[Exercise A] According to the article on child malnutrition in India, malnutrition is the leading risk factor for what percentage of deaths of children under five?
[Exercise B] Extend the article on child and maternal malnutrition in India by writing the paragraphs that follow its final sentence.

[Text provided]
════
Earlier this month, Uttar Pradesh police filed a case of “criminal conspiracy” against a journalist for reporting that children in the district of Mirzapur were being served plain chapatti and salt under the midday meal scheme at school.
There have also been reports of people starving to death in Jharkhand after they were unable to access government-subsidised rations.
Additionally, millions of children are born undernourished and with low birth weight in India. Their mothers are undernourished and the children grow up struggling with stunted bodies and poor cognitive development.
And yet India has only just undertaken the “first comprehensive estimate” of trends in child and maternal malnutrition for every state of the country and published a report in the Lancet.
The paper is part of the Global Burden of Disease Study and has looked at all available sources for data on malnutrition in India between 1990 and 2017. It was collaboratively written by government scientists at the Indian Council of Medical Research and other institutions.
Malnutrition is risk for 68% of children under five
“India has struggled with malnutrition for decades, such as during the Bengal Famine in 1943,” said Balram Bhargava, director general of ICMR, at the launch of the paper in Delhi on Wednesday.
Bhargava said that the good news is that deaths from malnutrition have dropped, and India which once used to import food grains, is now exporting it thanks to the agricultural revolution.
But the bad news, he said, is that malnutrition remains a key risk factor for the deaths of children under five. So while the number of deaths from malnutrition has dropped, malnutrition remains “the leading risk factor” for 68% deaths of children under five.
Malnutrition predisposes a person to catch other diseases. So it can manifest in the form of neonatal disorders, lower respiratory tract infections and diarrhoeal diseases.
════
[Study material]
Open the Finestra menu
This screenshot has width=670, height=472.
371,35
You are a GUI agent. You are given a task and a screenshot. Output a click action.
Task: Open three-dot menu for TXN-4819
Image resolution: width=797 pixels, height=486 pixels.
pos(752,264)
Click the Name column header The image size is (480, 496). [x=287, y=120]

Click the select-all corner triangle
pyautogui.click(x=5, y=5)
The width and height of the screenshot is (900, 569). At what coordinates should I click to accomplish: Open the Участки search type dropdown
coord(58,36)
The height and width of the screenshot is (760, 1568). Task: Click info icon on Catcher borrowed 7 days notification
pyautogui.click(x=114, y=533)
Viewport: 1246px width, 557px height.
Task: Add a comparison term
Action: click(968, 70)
════
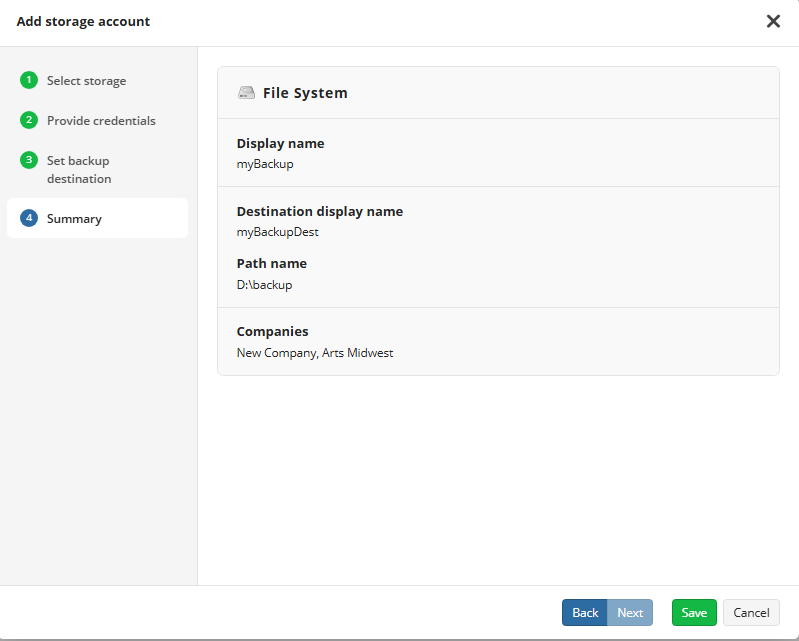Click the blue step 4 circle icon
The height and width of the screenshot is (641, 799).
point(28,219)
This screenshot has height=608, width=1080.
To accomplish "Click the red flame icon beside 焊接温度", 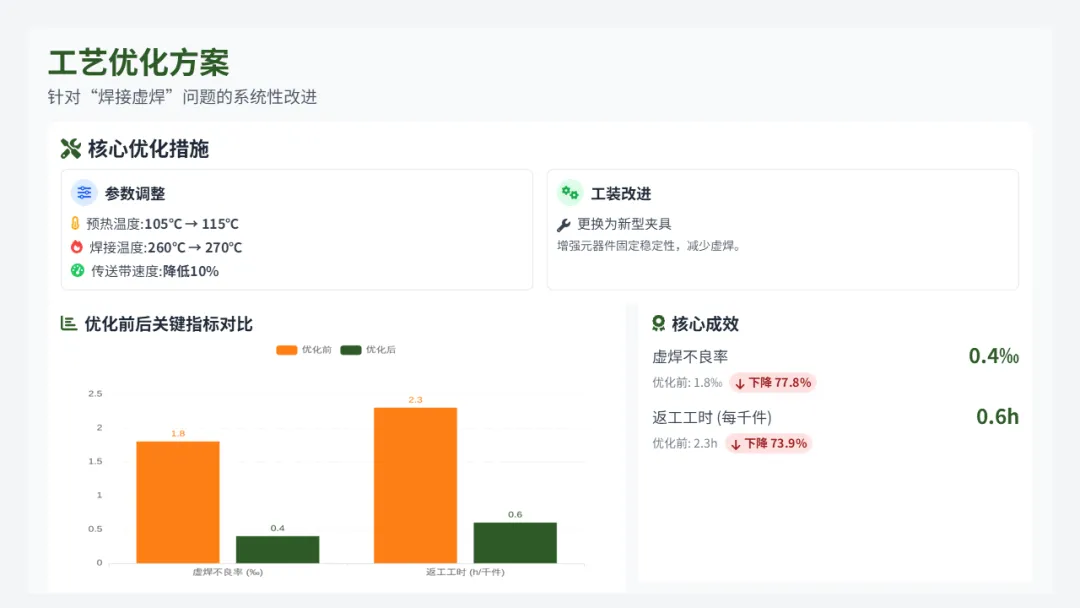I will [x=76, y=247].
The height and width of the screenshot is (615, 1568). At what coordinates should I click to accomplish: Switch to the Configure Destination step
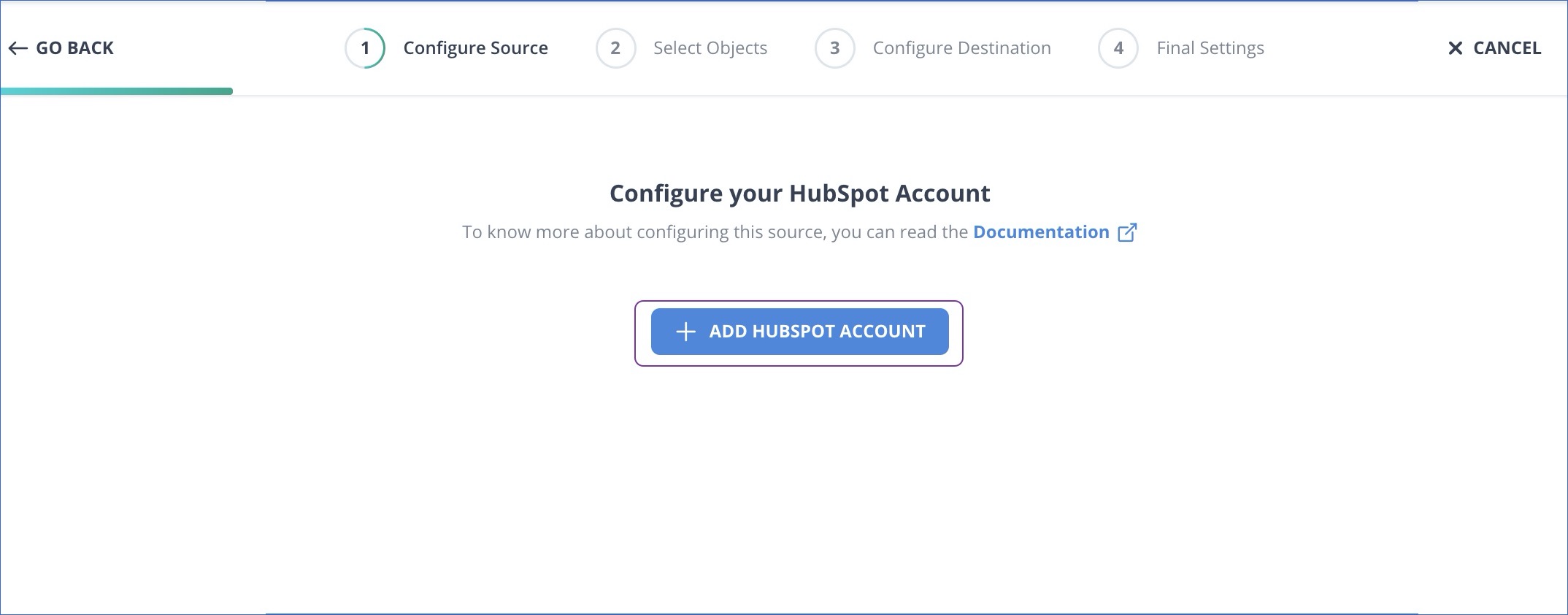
════
[Task result A] 68%

[Task result B]
While there are several indicators for malnutrition, low birth weight is the biggest contributor to India’s malnutrition disease burden, according to this new analysis. This is followed by stunting, the condition of being underweight and wasting syndrome. Other indicators for malnutrition are anaemia, exclusive breastfeeding and overweight.
There is a 21% prevalence of low birth weight in India, and it has reduced at an annual rate of just 1.1% between 1990 and 2017.
Stunting in children has a 39% prevalence while 33% of children are underweight. There is also a 12% prevalence of overweight children, a phenomenon which is on the rise alongside the high numbers of underweight children.
Child anaemia is very high, at 60%, while for adult women, it is 54%. Only 53% of mothers follow the exclusive breastfeeding practice in India.
How are states doing?
Lalit Dandona, director of India’s state level disease burden initiative, said that some states are not on track to achieve India’s nutrition targets. He said that while there have been some changes, the rate of change may not be fast enough to reach the targets.
“We can expect some changes in the run up to 2022. The curve is already bending. Programmes like Swachh Bharat can really help to bring down disease, diarrhoea and stunting. We have a great opportunity to bend the curve further and should use it,” said Vinod Paul, a member of the NITI Aayog and a former paediatrician at the All India Institute of Medical Sciences.
One of the unique features of these series of papers which Indian scientists have been putting out on various diseases as part of the Global Burden of Disease Study is that they look at health issues nationally and also for various states and they all come to the conclusion that policy measures need to be geared at a sub-national level.
Paul also spoke about how 85% of the human brain is already developed within the first two years of life: “All damage or benefit is already done by the age of two. If we don’t act while children are very young, we lose their potential forever. There’s a lot of good we can do if we fix nutrition.”